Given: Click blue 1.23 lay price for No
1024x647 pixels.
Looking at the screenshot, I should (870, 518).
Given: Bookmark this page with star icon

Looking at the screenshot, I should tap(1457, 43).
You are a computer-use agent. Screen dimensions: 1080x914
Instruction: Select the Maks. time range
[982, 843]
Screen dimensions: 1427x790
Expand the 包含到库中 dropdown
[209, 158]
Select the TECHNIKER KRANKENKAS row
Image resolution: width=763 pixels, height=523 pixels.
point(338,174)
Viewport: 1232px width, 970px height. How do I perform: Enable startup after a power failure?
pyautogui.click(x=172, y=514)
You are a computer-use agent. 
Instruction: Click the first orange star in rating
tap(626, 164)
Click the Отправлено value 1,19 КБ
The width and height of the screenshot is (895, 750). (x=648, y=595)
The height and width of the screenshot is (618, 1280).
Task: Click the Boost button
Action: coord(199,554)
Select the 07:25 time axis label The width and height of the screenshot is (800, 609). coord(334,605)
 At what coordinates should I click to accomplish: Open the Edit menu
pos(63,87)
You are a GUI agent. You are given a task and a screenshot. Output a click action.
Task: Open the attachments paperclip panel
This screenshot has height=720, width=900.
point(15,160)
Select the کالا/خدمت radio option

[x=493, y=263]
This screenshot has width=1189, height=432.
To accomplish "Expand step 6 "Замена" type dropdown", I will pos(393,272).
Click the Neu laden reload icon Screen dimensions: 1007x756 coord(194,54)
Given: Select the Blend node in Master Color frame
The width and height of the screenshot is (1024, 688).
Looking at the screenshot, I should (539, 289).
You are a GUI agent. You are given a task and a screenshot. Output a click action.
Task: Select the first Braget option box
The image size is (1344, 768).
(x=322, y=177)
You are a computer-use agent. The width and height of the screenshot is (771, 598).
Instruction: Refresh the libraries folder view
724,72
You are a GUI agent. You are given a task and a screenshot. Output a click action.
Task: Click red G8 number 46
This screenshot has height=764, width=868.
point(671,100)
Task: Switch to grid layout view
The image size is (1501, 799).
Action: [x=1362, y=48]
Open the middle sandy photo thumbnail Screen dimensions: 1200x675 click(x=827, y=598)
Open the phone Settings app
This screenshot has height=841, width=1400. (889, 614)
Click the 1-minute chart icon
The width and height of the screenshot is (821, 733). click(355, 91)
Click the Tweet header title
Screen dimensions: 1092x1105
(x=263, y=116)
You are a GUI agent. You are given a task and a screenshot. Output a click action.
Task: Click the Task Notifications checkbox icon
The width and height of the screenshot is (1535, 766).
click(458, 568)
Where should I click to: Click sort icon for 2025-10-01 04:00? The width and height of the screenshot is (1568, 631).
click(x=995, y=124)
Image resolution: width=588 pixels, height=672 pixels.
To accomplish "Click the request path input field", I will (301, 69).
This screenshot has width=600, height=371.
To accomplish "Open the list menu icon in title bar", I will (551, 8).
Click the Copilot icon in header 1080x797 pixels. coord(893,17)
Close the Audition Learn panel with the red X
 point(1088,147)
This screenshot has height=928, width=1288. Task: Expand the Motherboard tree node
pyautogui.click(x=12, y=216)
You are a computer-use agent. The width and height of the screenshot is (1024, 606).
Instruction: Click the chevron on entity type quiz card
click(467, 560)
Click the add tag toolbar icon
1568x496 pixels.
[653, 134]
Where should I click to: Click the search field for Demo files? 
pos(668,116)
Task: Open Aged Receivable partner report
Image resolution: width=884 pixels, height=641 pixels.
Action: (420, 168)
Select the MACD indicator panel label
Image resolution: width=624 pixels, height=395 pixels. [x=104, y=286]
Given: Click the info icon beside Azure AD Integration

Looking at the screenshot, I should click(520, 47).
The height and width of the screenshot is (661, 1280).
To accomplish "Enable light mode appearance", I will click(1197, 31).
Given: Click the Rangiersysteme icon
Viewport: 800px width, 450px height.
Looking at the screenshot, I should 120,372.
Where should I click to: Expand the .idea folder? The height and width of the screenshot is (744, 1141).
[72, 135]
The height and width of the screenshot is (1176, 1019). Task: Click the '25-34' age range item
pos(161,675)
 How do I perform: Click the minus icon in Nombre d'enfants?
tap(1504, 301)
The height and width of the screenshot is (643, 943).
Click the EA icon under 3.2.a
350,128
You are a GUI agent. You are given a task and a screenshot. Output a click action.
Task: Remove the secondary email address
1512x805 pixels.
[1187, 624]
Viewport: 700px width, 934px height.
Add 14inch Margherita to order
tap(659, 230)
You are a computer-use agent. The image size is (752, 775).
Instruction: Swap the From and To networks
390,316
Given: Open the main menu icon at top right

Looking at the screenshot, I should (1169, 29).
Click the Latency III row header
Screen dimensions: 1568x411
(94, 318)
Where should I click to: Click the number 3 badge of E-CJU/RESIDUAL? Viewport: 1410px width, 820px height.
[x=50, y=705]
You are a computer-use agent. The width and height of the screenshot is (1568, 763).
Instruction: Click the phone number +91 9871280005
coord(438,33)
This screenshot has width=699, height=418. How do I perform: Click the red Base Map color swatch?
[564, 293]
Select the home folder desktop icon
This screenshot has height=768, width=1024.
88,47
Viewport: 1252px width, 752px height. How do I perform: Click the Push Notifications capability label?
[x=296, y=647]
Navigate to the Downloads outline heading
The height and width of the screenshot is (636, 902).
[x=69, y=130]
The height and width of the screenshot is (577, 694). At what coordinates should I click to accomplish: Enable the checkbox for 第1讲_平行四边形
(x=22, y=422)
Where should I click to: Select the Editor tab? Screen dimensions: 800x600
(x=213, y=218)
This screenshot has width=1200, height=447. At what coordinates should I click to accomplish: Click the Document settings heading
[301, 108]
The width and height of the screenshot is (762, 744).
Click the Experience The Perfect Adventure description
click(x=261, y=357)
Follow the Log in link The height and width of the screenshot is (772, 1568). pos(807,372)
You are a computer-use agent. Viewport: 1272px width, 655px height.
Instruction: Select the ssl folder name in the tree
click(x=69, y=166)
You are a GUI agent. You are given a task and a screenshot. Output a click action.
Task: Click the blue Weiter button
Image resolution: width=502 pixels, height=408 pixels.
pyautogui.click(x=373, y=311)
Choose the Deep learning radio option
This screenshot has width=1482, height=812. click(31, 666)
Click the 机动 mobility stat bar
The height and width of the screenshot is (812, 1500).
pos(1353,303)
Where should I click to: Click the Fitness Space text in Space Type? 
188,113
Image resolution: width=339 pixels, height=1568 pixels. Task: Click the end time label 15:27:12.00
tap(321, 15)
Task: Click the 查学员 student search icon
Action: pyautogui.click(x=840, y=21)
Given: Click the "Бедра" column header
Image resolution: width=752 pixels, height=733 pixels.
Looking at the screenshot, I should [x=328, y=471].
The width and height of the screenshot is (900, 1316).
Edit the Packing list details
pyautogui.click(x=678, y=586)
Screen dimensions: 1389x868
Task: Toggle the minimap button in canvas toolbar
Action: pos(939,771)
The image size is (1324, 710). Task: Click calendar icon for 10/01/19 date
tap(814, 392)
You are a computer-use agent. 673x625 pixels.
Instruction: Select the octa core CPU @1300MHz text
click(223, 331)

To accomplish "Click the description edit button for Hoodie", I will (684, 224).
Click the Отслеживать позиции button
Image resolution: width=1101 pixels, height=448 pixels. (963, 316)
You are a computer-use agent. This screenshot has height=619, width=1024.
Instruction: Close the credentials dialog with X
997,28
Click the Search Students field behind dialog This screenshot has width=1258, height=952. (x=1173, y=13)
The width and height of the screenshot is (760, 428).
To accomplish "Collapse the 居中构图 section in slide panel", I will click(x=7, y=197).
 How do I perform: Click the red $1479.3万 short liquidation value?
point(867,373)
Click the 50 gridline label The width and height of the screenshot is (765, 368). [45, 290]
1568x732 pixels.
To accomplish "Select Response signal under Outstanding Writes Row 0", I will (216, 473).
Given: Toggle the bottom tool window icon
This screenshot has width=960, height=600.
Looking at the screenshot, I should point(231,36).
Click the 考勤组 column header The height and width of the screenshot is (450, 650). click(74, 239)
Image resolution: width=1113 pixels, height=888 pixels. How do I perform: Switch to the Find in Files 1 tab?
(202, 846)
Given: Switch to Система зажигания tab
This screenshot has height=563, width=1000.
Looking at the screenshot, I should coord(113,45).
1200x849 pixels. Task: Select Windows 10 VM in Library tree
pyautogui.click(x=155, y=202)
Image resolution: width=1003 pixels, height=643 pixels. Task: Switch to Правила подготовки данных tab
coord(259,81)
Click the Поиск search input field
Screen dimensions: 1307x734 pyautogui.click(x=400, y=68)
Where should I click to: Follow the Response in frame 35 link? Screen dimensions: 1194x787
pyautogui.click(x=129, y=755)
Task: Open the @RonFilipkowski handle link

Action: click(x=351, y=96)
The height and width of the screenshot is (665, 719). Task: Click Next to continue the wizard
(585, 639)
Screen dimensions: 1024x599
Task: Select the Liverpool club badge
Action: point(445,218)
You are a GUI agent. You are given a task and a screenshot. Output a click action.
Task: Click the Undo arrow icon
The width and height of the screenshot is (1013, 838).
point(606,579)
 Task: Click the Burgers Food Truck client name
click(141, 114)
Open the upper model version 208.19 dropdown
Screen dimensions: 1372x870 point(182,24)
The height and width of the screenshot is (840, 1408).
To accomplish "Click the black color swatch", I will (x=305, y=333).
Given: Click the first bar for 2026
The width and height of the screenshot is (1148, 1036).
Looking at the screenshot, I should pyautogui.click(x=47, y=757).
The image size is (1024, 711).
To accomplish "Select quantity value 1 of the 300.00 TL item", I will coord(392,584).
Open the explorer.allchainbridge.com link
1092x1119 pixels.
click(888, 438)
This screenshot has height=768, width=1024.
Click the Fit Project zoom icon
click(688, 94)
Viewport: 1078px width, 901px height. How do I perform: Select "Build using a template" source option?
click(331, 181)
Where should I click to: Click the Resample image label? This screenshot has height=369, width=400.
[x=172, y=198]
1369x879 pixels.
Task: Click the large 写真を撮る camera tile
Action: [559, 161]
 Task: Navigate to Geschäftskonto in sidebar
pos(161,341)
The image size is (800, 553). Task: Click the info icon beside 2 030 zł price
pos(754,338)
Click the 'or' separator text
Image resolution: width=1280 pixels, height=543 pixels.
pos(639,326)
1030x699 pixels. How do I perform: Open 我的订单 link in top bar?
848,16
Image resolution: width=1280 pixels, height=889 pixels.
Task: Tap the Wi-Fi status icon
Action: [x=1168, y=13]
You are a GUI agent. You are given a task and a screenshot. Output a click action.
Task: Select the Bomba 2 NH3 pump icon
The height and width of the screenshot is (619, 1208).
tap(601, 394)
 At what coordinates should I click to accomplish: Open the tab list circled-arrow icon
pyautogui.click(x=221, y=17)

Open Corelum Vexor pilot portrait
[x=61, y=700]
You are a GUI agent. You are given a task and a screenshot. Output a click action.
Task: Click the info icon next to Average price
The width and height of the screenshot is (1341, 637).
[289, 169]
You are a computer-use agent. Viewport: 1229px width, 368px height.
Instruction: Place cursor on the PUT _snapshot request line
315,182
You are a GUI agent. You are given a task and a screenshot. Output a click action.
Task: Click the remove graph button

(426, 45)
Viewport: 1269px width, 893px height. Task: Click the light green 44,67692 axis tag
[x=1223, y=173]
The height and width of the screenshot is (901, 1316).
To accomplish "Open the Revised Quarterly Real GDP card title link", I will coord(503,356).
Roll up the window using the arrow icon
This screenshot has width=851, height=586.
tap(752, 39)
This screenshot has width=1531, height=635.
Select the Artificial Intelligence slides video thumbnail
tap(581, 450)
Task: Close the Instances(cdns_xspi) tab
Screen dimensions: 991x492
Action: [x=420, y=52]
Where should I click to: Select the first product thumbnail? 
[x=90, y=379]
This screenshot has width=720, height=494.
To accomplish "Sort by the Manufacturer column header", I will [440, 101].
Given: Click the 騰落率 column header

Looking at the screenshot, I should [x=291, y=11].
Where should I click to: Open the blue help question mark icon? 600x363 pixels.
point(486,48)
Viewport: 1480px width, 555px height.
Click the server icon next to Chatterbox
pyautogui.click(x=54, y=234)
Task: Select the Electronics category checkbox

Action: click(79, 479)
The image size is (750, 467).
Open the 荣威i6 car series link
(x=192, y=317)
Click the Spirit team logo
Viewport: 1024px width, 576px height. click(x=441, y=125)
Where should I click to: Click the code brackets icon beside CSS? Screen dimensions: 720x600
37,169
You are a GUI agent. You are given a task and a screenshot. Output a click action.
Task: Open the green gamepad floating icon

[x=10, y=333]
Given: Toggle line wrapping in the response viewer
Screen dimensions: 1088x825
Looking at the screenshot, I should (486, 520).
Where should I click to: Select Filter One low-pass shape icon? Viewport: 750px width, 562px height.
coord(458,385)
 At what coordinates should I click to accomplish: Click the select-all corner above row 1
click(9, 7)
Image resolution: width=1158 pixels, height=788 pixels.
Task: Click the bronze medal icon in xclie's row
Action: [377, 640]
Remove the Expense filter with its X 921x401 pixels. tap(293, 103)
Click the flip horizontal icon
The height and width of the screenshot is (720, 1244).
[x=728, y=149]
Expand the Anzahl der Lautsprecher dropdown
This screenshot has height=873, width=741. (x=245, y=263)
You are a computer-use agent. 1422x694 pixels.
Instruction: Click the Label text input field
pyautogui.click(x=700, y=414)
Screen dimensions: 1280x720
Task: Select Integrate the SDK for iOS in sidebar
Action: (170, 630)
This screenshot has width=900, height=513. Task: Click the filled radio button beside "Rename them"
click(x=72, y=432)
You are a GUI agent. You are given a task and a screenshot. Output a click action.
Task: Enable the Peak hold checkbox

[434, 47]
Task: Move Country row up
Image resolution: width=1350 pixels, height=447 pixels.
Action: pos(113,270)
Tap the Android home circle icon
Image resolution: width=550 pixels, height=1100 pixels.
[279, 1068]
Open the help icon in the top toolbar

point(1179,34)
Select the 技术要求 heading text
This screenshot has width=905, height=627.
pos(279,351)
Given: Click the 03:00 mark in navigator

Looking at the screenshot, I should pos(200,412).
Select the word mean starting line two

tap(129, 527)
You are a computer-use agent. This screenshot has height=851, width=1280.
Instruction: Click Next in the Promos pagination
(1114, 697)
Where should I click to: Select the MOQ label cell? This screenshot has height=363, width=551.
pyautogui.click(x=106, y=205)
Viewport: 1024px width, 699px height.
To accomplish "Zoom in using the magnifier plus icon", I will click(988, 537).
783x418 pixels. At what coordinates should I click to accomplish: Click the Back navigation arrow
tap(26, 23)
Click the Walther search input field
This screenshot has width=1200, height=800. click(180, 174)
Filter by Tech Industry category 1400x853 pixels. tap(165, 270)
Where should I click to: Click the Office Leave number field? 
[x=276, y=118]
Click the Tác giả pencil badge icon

****

Work instructions:
Reproduce exactly the first line of the listing and every line after it, through the one containing "You are a computer-use agent. Screen". Nothing else belongs in the output.

Task response:
Given: Click blue 1.23 lay price for No
1024x647 pixels.
Looking at the screenshot, I should (870, 518).
Given: Bookmark this page with star icon

Looking at the screenshot, I should tap(1457, 43).
You are a computer-use agent. Screen dimensions: 1080x914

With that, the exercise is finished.